(Saved data entries)

::::::

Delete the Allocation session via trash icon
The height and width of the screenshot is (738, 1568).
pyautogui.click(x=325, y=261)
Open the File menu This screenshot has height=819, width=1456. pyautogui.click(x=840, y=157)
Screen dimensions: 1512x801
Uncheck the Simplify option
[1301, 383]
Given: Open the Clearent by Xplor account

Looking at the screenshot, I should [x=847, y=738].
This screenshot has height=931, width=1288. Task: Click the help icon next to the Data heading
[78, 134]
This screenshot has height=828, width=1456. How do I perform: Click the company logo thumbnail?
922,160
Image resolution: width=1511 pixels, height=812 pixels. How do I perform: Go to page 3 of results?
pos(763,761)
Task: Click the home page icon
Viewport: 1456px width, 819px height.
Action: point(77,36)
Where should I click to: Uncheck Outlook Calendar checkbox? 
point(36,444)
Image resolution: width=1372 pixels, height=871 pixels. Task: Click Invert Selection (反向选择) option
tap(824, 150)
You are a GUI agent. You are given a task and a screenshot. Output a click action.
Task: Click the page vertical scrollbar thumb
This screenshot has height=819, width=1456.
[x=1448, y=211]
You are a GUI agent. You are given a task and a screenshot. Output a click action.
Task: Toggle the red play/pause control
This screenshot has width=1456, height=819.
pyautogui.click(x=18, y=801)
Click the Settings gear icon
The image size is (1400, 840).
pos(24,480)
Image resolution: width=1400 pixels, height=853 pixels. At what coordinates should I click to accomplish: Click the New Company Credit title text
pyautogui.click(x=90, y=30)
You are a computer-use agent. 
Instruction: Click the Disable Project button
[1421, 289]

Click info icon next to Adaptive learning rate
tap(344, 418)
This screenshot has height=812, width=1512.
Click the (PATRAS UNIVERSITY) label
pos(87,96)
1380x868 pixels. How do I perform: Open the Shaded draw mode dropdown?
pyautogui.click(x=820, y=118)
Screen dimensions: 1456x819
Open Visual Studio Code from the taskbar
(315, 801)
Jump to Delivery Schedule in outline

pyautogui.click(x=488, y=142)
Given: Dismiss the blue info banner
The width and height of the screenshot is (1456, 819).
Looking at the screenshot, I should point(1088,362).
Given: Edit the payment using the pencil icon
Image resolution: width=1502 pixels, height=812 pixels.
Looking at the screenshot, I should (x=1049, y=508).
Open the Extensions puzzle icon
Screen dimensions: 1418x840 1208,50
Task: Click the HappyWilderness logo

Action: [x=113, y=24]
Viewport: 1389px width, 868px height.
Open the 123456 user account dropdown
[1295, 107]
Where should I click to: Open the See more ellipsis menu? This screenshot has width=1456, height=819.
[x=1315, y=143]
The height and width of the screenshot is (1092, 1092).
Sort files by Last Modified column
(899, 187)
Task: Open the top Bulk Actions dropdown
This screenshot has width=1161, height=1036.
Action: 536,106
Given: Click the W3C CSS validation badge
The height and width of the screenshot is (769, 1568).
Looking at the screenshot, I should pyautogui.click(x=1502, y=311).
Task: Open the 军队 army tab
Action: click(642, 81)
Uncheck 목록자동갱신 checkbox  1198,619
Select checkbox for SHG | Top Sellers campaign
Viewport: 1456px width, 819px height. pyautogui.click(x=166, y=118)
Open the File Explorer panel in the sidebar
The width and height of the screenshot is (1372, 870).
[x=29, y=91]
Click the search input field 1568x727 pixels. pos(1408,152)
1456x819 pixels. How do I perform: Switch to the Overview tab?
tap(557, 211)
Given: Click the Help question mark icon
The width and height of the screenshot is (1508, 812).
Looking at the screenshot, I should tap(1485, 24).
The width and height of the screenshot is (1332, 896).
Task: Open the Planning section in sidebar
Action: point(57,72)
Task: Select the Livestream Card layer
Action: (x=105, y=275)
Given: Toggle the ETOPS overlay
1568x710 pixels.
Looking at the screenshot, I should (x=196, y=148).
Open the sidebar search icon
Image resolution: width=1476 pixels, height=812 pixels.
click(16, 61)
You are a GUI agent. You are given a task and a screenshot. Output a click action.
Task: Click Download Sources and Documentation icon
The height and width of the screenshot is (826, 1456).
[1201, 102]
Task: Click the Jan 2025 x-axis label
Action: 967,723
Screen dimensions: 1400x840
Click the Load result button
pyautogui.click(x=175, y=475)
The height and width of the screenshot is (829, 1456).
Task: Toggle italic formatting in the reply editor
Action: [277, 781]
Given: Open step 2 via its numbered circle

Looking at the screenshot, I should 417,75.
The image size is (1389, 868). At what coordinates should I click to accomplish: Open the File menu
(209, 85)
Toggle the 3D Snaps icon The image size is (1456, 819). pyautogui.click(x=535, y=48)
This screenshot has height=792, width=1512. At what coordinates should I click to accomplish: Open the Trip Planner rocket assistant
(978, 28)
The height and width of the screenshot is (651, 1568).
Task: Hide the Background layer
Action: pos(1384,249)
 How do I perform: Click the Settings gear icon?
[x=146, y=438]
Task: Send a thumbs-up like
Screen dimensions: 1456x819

::::::

» **DIRECTIONS**
Every line above should be written out again, unchanged.

» **RESULT OF THE EXERCISE**
Delete the Allocation session via trash icon
The height and width of the screenshot is (738, 1568).
pyautogui.click(x=325, y=261)
Open the File menu This screenshot has height=819, width=1456. pyautogui.click(x=840, y=157)
Screen dimensions: 1512x801
Uncheck the Simplify option
[1301, 383]
Given: Open the Clearent by Xplor account

Looking at the screenshot, I should [x=847, y=738].
This screenshot has height=931, width=1288. Task: Click the help icon next to the Data heading
[78, 134]
This screenshot has height=828, width=1456. How do I perform: Click the company logo thumbnail?
922,160
Image resolution: width=1511 pixels, height=812 pixels. How do I perform: Go to page 3 of results?
pos(763,761)
Task: Click the home page icon
Viewport: 1456px width, 819px height.
Action: point(77,36)
Where should I click to: Uncheck Outlook Calendar checkbox? 
point(36,444)
Image resolution: width=1372 pixels, height=871 pixels. Task: Click Invert Selection (反向选择) option
tap(824, 150)
You are a GUI agent. You are given a task and a screenshot. Output a click action.
Task: Click the page vertical scrollbar thumb
This screenshot has height=819, width=1456.
[x=1448, y=211]
You are a GUI agent. You are given a task and a screenshot. Output a click action.
Task: Toggle the red play/pause control
This screenshot has width=1456, height=819.
pyautogui.click(x=18, y=801)
Click the Settings gear icon
The image size is (1400, 840).
pos(24,480)
Image resolution: width=1400 pixels, height=853 pixels. At what coordinates should I click to accomplish: Click the New Company Credit title text
pyautogui.click(x=90, y=30)
You are a computer-use agent. 
Instruction: Click the Disable Project button
[1421, 289]

Click info icon next to Adaptive learning rate
tap(344, 418)
This screenshot has height=812, width=1512.
Click the (PATRAS UNIVERSITY) label
pos(87,96)
1380x868 pixels. How do I perform: Open the Shaded draw mode dropdown?
pyautogui.click(x=820, y=118)
Screen dimensions: 1456x819
Open Visual Studio Code from the taskbar
(315, 801)
Jump to Delivery Schedule in outline

pyautogui.click(x=488, y=142)
Given: Dismiss the blue info banner
The width and height of the screenshot is (1456, 819).
Looking at the screenshot, I should point(1088,362).
Given: Edit the payment using the pencil icon
Image resolution: width=1502 pixels, height=812 pixels.
Looking at the screenshot, I should (x=1049, y=508).
Open the Extensions puzzle icon
Screen dimensions: 1418x840 1208,50
Task: Click the HappyWilderness logo

Action: [x=113, y=24]
Viewport: 1389px width, 868px height.
Open the 123456 user account dropdown
[1295, 107]
Where should I click to: Open the See more ellipsis menu? This screenshot has width=1456, height=819.
[x=1315, y=143]
The height and width of the screenshot is (1092, 1092).
Sort files by Last Modified column
(899, 187)
Task: Open the top Bulk Actions dropdown
This screenshot has width=1161, height=1036.
Action: 536,106
Given: Click the W3C CSS validation badge
The height and width of the screenshot is (769, 1568).
Looking at the screenshot, I should pyautogui.click(x=1502, y=311).
Task: Open the 军队 army tab
Action: click(642, 81)
Uncheck 목록자동갱신 checkbox  1198,619
Select checkbox for SHG | Top Sellers campaign
Viewport: 1456px width, 819px height. pyautogui.click(x=166, y=118)
Open the File Explorer panel in the sidebar
The width and height of the screenshot is (1372, 870).
[x=29, y=91]
Click the search input field 1568x727 pixels. pos(1408,152)
1456x819 pixels. How do I perform: Switch to the Overview tab?
tap(557, 211)
Given: Click the Help question mark icon
The width and height of the screenshot is (1508, 812).
Looking at the screenshot, I should tap(1485, 24).
The width and height of the screenshot is (1332, 896).
Task: Open the Planning section in sidebar
Action: point(57,72)
Task: Select the Livestream Card layer
Action: (x=105, y=275)
Given: Toggle the ETOPS overlay
1568x710 pixels.
Looking at the screenshot, I should (x=196, y=148).
Open the sidebar search icon
Image resolution: width=1476 pixels, height=812 pixels.
click(16, 61)
You are a GUI agent. You are given a task and a screenshot. Output a click action.
Task: Click Download Sources and Documentation icon
The height and width of the screenshot is (826, 1456).
[1201, 102]
Task: Click the Jan 2025 x-axis label
Action: 967,723
Screen dimensions: 1400x840
Click the Load result button
pyautogui.click(x=175, y=475)
The height and width of the screenshot is (829, 1456).
Task: Toggle italic formatting in the reply editor
Action: [277, 781]
Given: Open step 2 via its numbered circle

Looking at the screenshot, I should 417,75.
The image size is (1389, 868). At what coordinates should I click to accomplish: Open the File menu
(209, 85)
Toggle the 3D Snaps icon The image size is (1456, 819). pyautogui.click(x=535, y=48)
This screenshot has height=792, width=1512. At what coordinates should I click to accomplish: Open the Trip Planner rocket assistant
(978, 28)
The height and width of the screenshot is (651, 1568).
Task: Hide the Background layer
Action: pos(1384,249)
 How do I perform: Click the Settings gear icon?
[x=146, y=438]
Task: Send a thumbs-up like
Screen dimensions: 1456x819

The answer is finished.